• PROBLEM DETAILS
All records should be reproduced verbatim.

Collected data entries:
◆ ◆ ◆ ◆
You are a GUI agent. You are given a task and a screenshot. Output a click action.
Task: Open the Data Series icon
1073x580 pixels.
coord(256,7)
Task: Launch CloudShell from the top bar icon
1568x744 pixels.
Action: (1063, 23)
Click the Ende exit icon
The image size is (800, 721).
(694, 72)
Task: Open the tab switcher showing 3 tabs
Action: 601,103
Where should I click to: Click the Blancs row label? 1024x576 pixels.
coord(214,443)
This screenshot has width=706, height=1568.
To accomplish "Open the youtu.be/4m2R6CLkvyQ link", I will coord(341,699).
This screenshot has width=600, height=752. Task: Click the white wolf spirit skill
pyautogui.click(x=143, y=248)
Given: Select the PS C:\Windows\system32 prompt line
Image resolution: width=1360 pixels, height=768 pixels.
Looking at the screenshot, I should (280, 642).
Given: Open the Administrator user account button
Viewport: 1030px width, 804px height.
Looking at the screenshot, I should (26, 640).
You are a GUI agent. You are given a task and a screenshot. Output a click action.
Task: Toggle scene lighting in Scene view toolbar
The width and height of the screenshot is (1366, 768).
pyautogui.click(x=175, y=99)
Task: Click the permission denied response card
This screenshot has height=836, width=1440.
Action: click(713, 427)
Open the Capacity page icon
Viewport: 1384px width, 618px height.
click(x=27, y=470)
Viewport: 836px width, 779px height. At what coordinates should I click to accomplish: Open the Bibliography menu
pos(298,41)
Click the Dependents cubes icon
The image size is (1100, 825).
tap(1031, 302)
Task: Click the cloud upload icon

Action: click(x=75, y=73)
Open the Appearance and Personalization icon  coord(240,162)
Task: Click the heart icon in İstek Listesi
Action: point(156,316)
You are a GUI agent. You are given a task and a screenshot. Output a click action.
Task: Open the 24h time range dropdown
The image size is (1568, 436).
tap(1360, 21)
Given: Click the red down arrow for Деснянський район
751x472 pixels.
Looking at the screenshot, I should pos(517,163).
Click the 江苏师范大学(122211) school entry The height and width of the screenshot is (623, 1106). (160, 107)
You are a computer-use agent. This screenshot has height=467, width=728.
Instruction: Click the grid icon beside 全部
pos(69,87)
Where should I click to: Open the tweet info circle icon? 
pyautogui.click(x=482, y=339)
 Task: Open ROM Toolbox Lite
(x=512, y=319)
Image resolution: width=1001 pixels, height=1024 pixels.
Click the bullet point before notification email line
◆ ◆ ◆ ◆
• THE ANSWER
You are a GUI agent. You are given a task and a screenshot. Output a click action.
Task: Open the Data Series icon
1073x580 pixels.
coord(256,7)
Task: Launch CloudShell from the top bar icon
1568x744 pixels.
Action: (1063, 23)
Click the Ende exit icon
The image size is (800, 721).
(694, 72)
Task: Open the tab switcher showing 3 tabs
Action: 601,103
Where should I click to: Click the Blancs row label? 1024x576 pixels.
coord(214,443)
This screenshot has width=706, height=1568.
To accomplish "Open the youtu.be/4m2R6CLkvyQ link", I will coord(341,699).
This screenshot has width=600, height=752. Task: Click the white wolf spirit skill
pyautogui.click(x=143, y=248)
Given: Select the PS C:\Windows\system32 prompt line
Image resolution: width=1360 pixels, height=768 pixels.
Looking at the screenshot, I should (280, 642).
Given: Open the Administrator user account button
Viewport: 1030px width, 804px height.
Looking at the screenshot, I should (26, 640).
You are a GUI agent. You are given a task and a screenshot. Output a click action.
Task: Toggle scene lighting in Scene view toolbar
The width and height of the screenshot is (1366, 768).
pyautogui.click(x=175, y=99)
Task: Click the permission denied response card
This screenshot has height=836, width=1440.
Action: click(713, 427)
Open the Capacity page icon
Viewport: 1384px width, 618px height.
click(x=27, y=470)
Viewport: 836px width, 779px height. At what coordinates should I click to accomplish: Open the Bibliography menu
pos(298,41)
Click the Dependents cubes icon
The image size is (1100, 825).
tap(1031, 302)
Task: Click the cloud upload icon

Action: click(x=75, y=73)
Open the Appearance and Personalization icon  coord(240,162)
Task: Click the heart icon in İstek Listesi
Action: point(156,316)
You are a GUI agent. You are given a task and a screenshot. Output a click action.
Task: Open the 24h time range dropdown
The image size is (1568, 436).
tap(1360, 21)
Given: Click the red down arrow for Деснянський район
751x472 pixels.
Looking at the screenshot, I should pos(517,163).
Click the 江苏师范大学(122211) school entry The height and width of the screenshot is (623, 1106). (160, 107)
You are a computer-use agent. This screenshot has height=467, width=728.
Instruction: Click the grid icon beside 全部
pos(69,87)
Where should I click to: Open the tweet info circle icon? 
pyautogui.click(x=482, y=339)
 Task: Open ROM Toolbox Lite
(x=512, y=319)
Image resolution: width=1001 pixels, height=1024 pixels.
Click the bullet point before notification email line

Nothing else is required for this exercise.